Because the agent writes plain code against a documented API, you can read the diff like any pull request. Check where the call happens, confirm the data mapping, make sure the key comes from an environment variable. The integration is yours to own, not a black box.

Want to see the output before you wire anything? Render a sample document locally with the CLI, free and with no account:

Terminal window
npx kove validate invoice.json
npx kove render invoice.json -o invoice.pdf

Validate first so a small mistake fails fast and cheap, then render. This is the quick way to feel the layout while you build. The same JSON goes to the hosted API later with no changes.
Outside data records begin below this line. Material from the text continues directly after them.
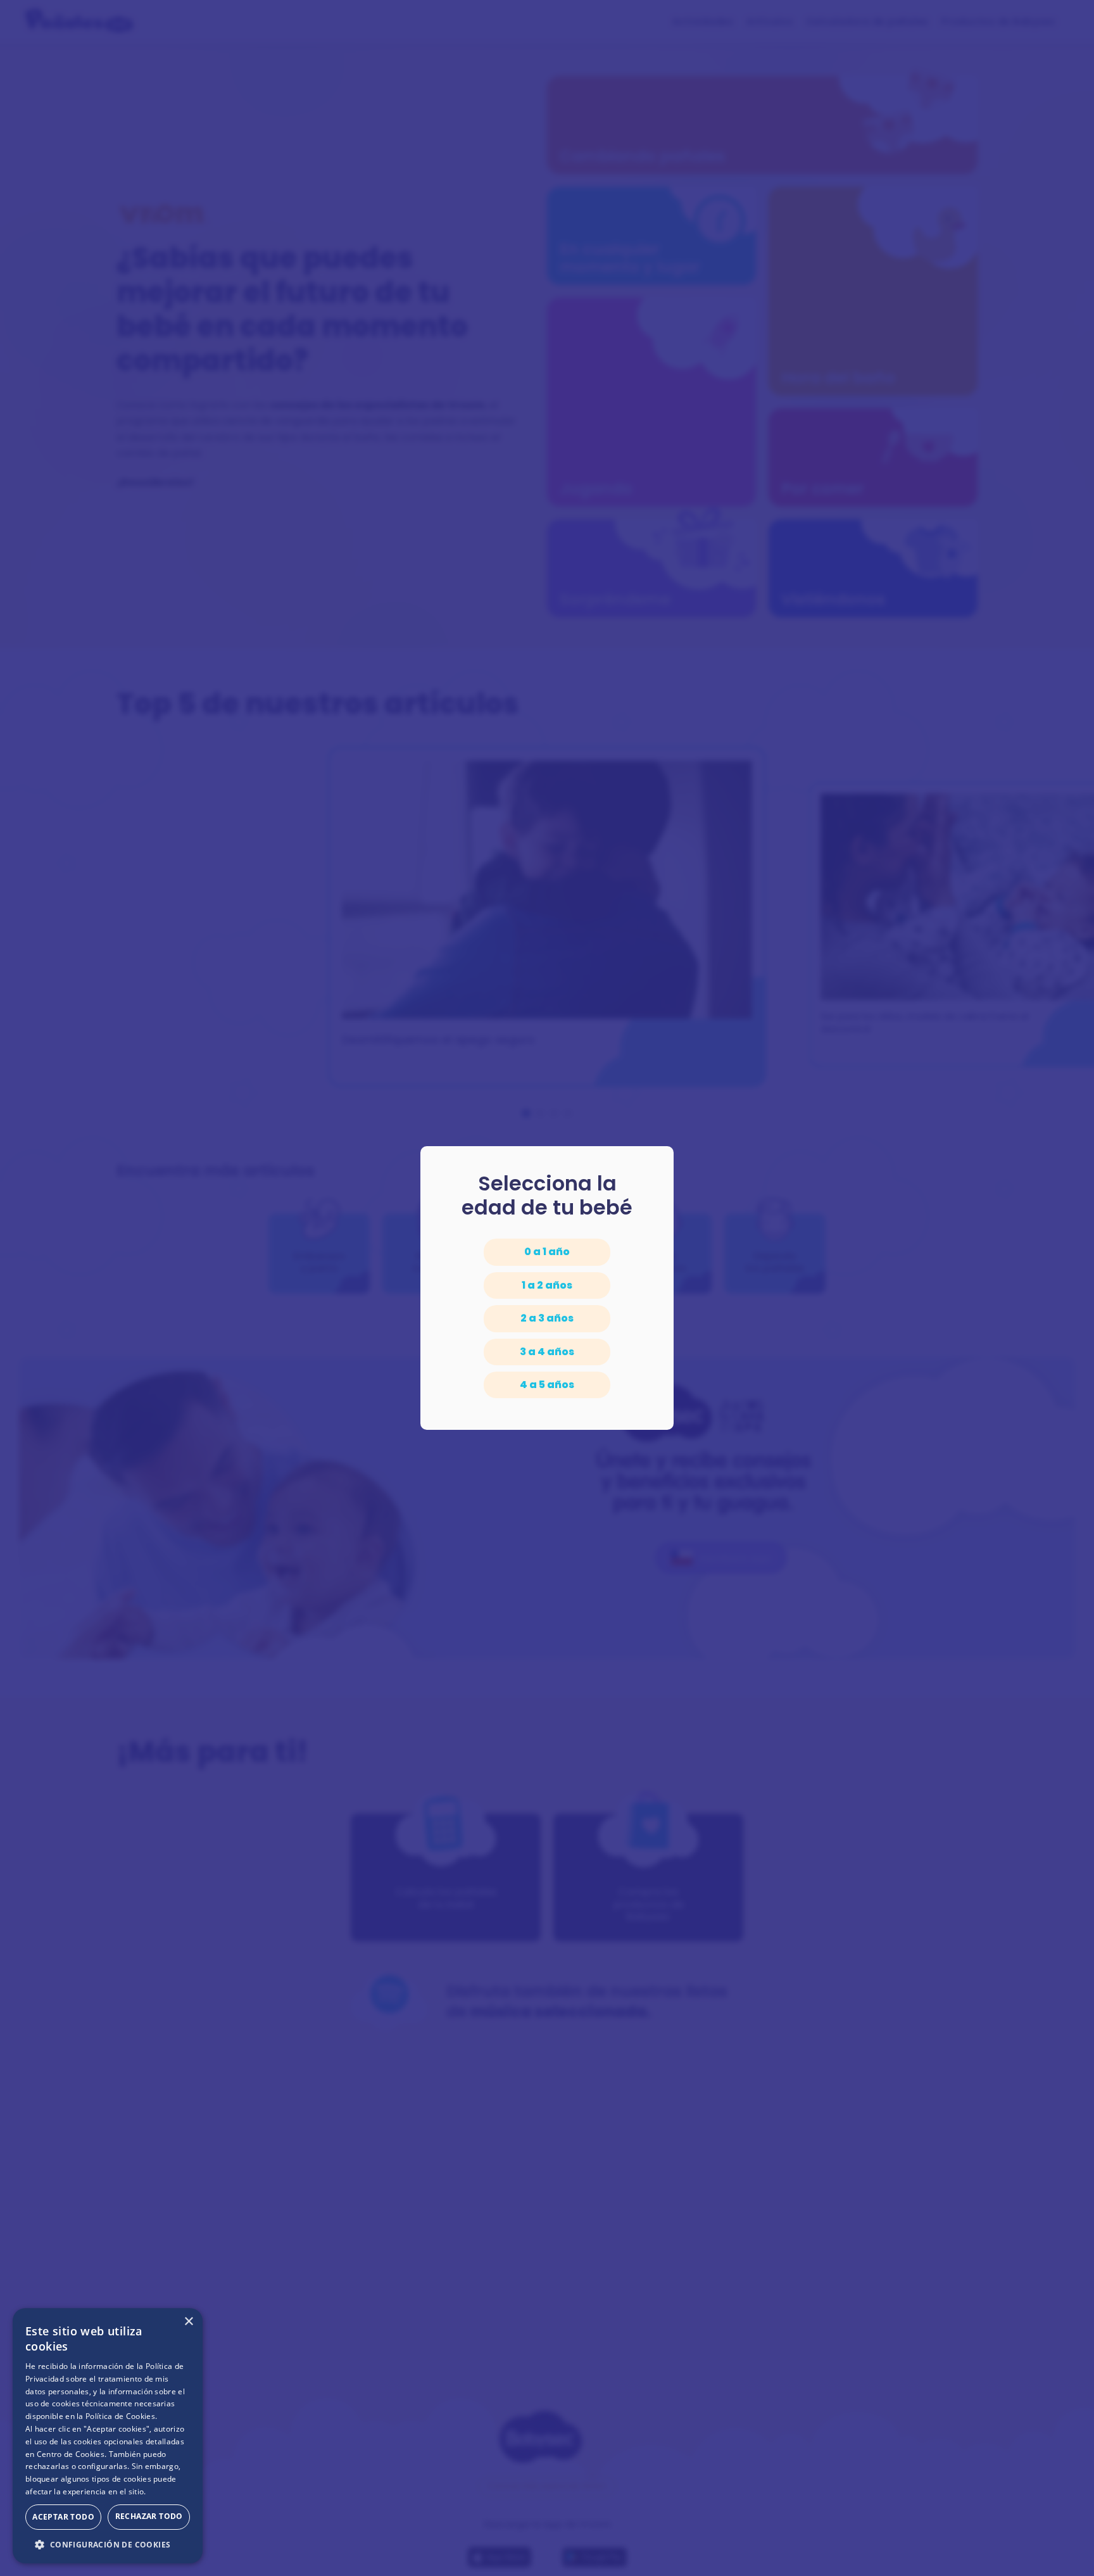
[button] (107, 2544)
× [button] (188, 2322)
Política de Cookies (120, 2416)
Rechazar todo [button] (149, 2516)
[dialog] (108, 2435)
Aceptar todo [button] (63, 2516)
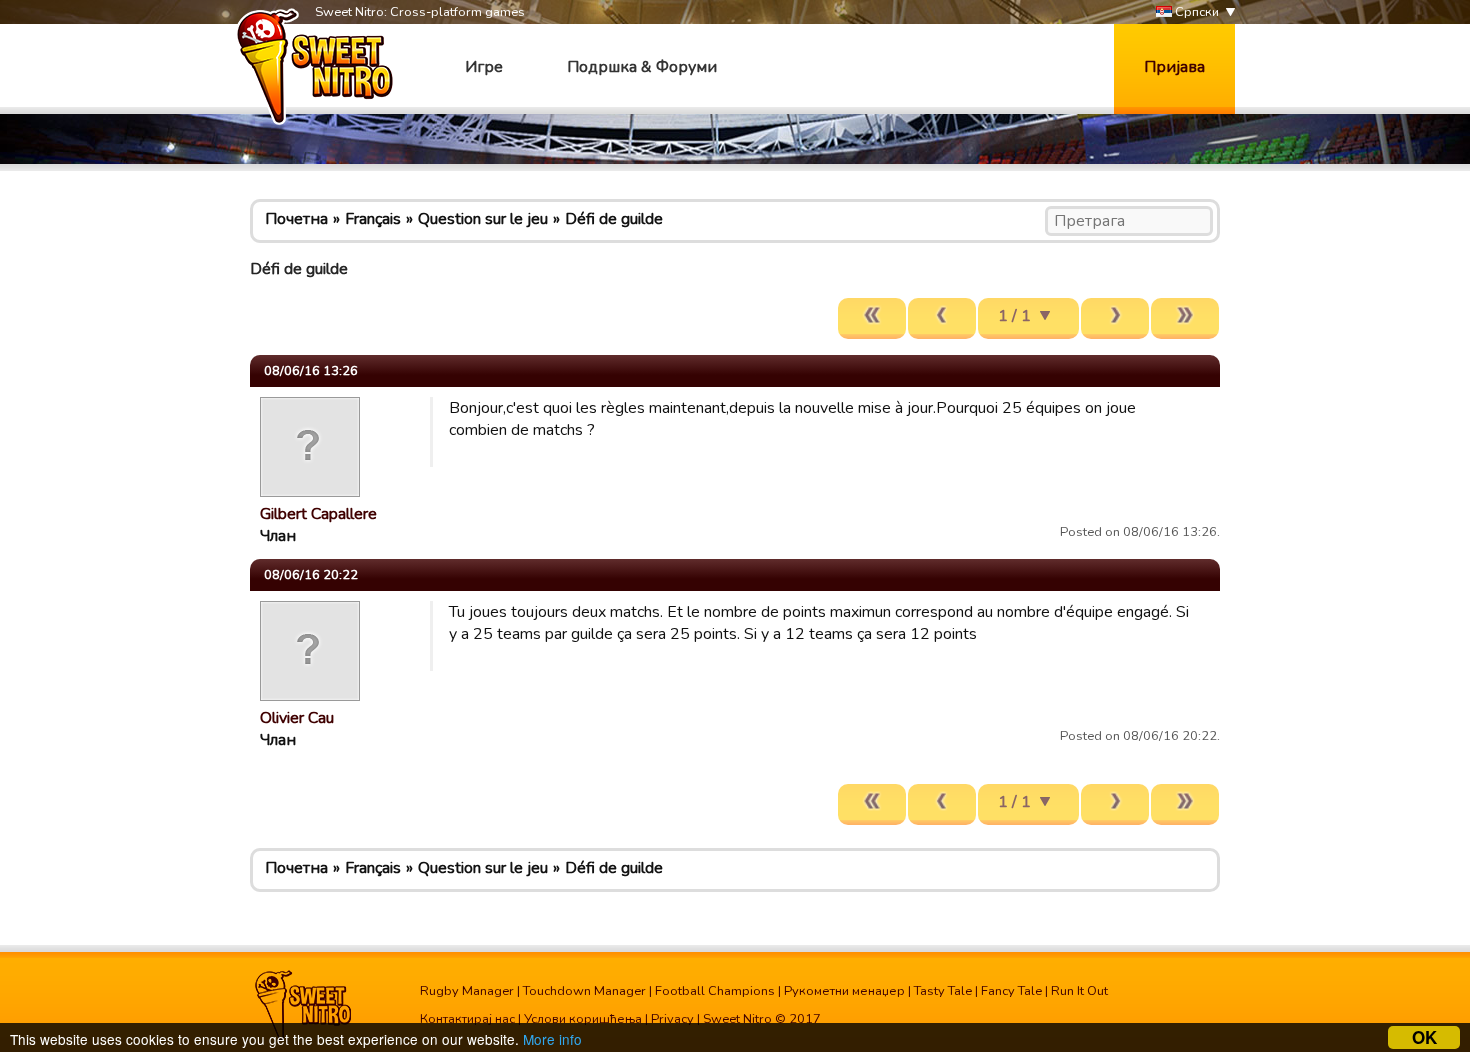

Why this beats letting the agent draw the PDF

When an agent builds a PDF directly, it has to manage a browser, write CSS for page breaks, repeat table headers by hand, and add page numbers. Every one of those is a place to fail, and the failures show up on page two where nobody is looking until a customer complains.

By describing the document and letting the hosted API render it, the agent does the part it is good at, mapping your data, and skips the part it is bad at. Headers repeat, totals stay with their table, page numbers appear, and the type looks like a person set it. Better still, none of that rendering code lives in your stack. It lives in ours, and we keep it working.

Where MCP and the CLI fit

The API is the main way in, because most apps generate documents from their backend. Two other surfaces use the same document model:

  • MCP, for runtime agents. If your product is itself an agent, add kove once with claude mcp add kove -- npx @kove/mcp and it gets render_document, validate_document, and friends as native tools.
  • CLI, for local and CI. npx kove render makes PDFs on a machine you control, free and unlimited, with no account.

Pick the surface that matches where the work happens. The document is identical in every case, so the result is too.

Start by telling your agent to add document generation to your app. It reads the docs, writes the call, and you ship. The infrastructure stays our problem.